*ACTIVITY*. Type out the data exactly as given. Skip any image.

ENTRIES SHOWN below:

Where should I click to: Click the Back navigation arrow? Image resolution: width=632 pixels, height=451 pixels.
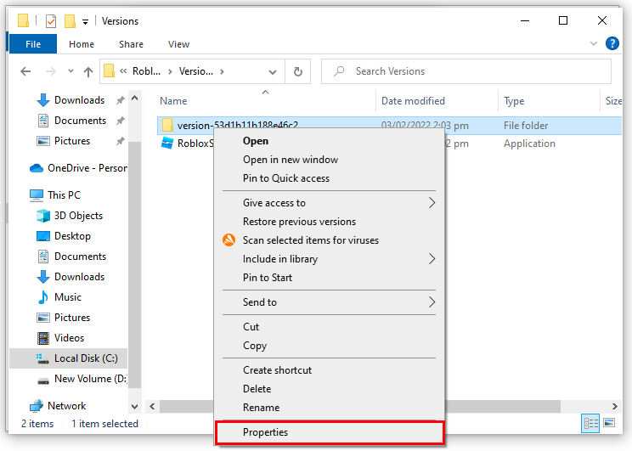(x=25, y=71)
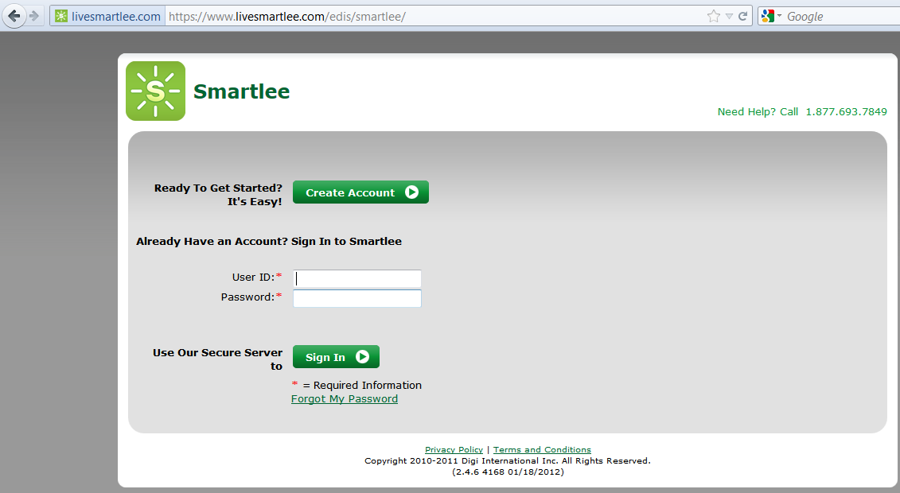
Task: Click the Smartlee title text
Action: tap(241, 91)
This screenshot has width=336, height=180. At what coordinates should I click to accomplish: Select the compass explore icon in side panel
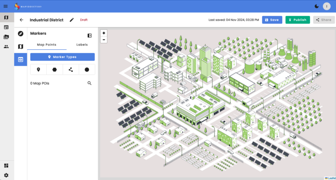(x=21, y=33)
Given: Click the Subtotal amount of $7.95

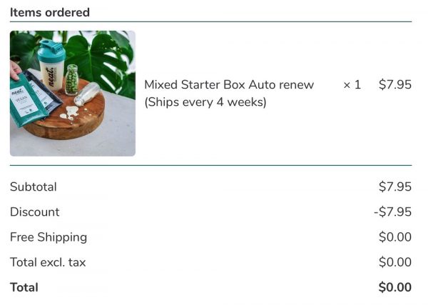Looking at the screenshot, I should click(394, 187).
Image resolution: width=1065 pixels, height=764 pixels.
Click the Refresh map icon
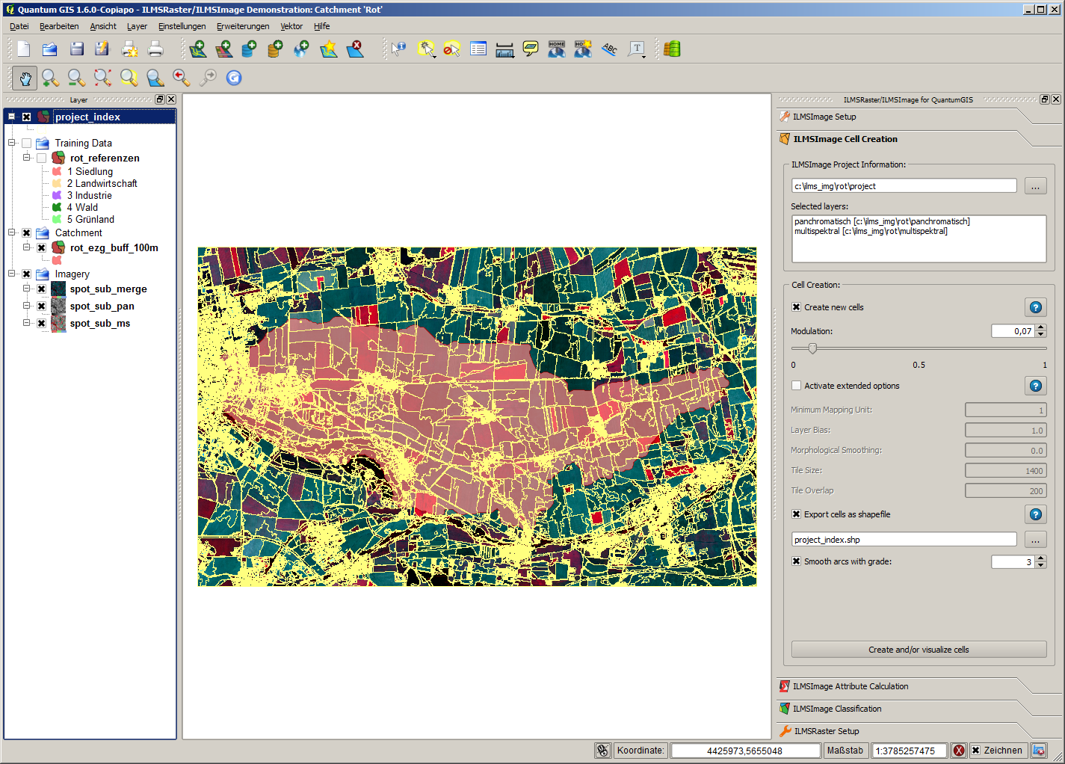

End of ENTRIES SHOWN.

*SOLUTION TO THIS TASK*.
Where should I click to: Click the Back navigation arrow? Image resolution: width=632 pixels, height=451 pixels.
(x=25, y=71)
Task: Click the Smartlee title text
Action: tap(241, 91)
This screenshot has width=336, height=180. At what coordinates should I click to accomplish: Select the compass explore icon in side panel
(x=21, y=33)
Given: Click the Subtotal amount of $7.95

Looking at the screenshot, I should click(394, 187).
Image resolution: width=1065 pixels, height=764 pixels.
Click the Refresh map icon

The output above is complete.